**ПОСТАВЛЕННАЯ ЗАДАЧА:** Назовите всех людей, упомянутых по фамилии в отрывке о Московском университете.

Каждый из этих корифеев представлял собой незаурядную личность – со своими странностями и уклонениями. Герье, например, не терпел возражений и однажды, «встретив в посетившем его госте несогласие с собой, вскочил, ринулся в переднюю, надел шубу и ушел из своего дома, оставив гостя в одиночестве в кабинете». А.А. Кизеветтер видит в этом случае проявление нетерпимости. Но, с другой стороны, не есть ли это высшее проявление деликатности? Ведь почтенный профессор как-никак не выгнал строптивого посетителя, а счел за благо в известном смысле пожертвовать собой.

В этом конгломерате умов, характеров, воль было все. Здесь, в центре Москвы, располагалось самое чувствилище культуры. Пожалуй, только в Московском университете был в такой мере сконцентрирован умственный потенциал нации. Признаки религиозного обновления, вскоре прерванного, также не обошли Моховую. На рубеже веков возникает обаятельная фигура уже упоминавшегося князя С.Н. Трубецкого: он воплощал в себе благородные стороны русского философского ренессанса. В нем, природном аристократе и интеллигенте, высокий религиозный дух вполне уживался со сдержанной политической страстью. «Соборное сознание» и университетская автономия (то есть соединение душ и разъединение лиц26) – вещи как будто противоположные – были постоянной целью его стремлений.

Автономия, практически уничтоженная в 1884 г., была с оговорками восстановлена в 1905 г. С «соборным сознанием» дело обстояло сложнее.

**ПЕРЕЧЕНЬ МАТЕРИАЛОВ:**

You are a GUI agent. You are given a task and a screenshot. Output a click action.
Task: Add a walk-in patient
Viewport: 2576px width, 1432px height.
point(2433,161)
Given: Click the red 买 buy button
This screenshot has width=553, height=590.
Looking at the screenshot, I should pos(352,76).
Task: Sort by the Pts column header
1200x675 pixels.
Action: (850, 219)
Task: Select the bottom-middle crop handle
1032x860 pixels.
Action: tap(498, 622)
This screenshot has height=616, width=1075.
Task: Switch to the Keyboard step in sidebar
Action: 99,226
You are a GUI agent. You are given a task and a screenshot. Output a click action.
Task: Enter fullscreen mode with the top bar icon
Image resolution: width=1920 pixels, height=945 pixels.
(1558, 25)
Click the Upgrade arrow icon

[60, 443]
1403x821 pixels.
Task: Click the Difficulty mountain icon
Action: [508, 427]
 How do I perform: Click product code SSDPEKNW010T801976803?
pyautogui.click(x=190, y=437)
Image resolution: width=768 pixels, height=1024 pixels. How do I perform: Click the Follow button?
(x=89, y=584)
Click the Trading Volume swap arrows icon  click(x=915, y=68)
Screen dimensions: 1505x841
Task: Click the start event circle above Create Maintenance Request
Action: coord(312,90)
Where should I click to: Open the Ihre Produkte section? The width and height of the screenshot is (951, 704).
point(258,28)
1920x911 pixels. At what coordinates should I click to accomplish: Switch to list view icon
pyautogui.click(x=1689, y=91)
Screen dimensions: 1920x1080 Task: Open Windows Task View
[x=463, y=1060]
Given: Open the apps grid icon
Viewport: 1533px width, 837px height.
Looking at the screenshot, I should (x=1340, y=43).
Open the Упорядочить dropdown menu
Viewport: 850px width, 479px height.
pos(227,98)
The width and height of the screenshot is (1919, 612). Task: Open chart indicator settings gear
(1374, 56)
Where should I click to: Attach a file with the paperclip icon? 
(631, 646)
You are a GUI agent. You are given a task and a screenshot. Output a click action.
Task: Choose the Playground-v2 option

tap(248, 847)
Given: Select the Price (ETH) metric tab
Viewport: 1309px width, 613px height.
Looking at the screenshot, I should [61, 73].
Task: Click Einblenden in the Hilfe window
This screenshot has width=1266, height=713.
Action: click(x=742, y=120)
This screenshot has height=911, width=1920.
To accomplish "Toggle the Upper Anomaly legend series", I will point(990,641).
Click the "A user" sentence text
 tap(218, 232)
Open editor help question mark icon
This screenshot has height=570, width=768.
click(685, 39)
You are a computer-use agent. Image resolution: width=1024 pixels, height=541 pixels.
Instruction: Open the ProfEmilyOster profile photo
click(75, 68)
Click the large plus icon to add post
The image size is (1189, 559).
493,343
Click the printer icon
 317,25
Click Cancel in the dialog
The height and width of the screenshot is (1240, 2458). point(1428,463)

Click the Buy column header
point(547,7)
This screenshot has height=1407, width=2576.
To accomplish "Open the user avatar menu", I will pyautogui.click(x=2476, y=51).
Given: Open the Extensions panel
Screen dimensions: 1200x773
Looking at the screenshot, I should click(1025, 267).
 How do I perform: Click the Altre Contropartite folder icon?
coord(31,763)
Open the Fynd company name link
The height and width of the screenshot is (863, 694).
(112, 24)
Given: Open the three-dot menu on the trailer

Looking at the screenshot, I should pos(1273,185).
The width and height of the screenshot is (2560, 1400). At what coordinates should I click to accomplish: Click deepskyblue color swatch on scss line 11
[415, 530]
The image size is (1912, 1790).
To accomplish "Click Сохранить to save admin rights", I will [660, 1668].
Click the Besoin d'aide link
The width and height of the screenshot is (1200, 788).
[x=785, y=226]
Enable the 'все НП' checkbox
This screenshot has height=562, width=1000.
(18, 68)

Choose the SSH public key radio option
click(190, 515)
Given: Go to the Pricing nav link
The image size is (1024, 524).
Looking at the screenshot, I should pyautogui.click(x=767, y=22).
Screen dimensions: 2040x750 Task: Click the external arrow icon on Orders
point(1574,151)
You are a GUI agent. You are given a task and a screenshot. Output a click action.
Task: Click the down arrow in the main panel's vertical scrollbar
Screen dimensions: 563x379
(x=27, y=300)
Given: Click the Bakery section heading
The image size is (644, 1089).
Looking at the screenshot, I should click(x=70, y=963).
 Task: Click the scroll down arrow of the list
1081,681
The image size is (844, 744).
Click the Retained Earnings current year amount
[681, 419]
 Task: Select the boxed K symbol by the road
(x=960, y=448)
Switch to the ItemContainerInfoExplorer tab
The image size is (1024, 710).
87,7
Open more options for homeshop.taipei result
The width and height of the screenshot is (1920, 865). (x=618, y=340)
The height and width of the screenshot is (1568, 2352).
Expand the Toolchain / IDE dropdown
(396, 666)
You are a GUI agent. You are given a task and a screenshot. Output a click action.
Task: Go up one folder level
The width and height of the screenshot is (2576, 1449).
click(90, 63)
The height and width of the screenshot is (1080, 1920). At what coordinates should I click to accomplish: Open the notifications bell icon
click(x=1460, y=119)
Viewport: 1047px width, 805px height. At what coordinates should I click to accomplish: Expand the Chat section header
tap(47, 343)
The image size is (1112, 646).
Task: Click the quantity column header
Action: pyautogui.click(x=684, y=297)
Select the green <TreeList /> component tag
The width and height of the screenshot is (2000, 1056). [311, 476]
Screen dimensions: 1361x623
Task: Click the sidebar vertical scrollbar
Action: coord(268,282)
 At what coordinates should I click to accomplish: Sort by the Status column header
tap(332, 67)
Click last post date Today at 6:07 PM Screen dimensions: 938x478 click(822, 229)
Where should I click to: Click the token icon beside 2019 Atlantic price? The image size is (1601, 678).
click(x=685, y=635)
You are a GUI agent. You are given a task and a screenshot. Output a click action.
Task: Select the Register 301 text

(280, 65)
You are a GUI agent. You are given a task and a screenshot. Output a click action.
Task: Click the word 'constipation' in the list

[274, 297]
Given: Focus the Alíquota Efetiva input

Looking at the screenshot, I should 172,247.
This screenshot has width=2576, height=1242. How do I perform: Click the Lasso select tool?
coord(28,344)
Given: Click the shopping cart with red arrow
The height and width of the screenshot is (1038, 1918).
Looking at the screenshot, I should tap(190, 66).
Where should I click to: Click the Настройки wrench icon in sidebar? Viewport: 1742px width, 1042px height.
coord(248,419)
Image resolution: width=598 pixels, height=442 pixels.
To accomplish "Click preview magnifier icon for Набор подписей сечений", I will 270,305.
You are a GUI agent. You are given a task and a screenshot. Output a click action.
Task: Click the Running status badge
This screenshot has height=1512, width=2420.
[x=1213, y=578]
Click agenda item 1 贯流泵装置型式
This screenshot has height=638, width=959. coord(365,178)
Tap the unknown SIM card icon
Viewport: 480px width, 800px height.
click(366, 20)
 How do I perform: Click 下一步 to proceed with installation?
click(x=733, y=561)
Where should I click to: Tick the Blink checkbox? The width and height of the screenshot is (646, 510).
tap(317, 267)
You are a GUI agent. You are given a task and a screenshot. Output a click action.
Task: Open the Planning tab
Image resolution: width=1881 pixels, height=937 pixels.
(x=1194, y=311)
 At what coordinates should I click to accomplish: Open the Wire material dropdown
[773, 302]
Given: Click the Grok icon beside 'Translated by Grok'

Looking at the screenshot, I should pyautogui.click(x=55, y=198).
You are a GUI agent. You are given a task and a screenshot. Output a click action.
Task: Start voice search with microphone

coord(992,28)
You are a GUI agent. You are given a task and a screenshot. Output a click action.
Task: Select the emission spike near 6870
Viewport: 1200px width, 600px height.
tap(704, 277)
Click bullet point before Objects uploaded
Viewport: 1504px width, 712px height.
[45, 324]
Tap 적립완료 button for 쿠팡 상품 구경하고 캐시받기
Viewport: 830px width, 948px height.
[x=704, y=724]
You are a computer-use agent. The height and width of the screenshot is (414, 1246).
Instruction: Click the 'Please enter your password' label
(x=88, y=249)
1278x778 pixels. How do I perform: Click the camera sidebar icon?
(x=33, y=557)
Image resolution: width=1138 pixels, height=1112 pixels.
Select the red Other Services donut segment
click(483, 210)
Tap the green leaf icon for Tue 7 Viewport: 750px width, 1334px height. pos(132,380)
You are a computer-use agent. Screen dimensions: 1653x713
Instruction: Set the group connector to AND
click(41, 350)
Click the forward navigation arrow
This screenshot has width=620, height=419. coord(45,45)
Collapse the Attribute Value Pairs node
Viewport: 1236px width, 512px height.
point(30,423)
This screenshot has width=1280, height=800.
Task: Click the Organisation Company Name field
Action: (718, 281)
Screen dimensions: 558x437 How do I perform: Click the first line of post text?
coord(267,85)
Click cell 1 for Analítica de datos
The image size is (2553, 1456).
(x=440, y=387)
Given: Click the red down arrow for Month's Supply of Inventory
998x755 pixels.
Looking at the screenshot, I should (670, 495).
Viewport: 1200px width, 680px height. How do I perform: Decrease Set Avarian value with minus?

**ОТВЕТ НА ЗАДАНИЕ:**
Герье
А.А. Кизеветтер
князь С.Н. Трубецкой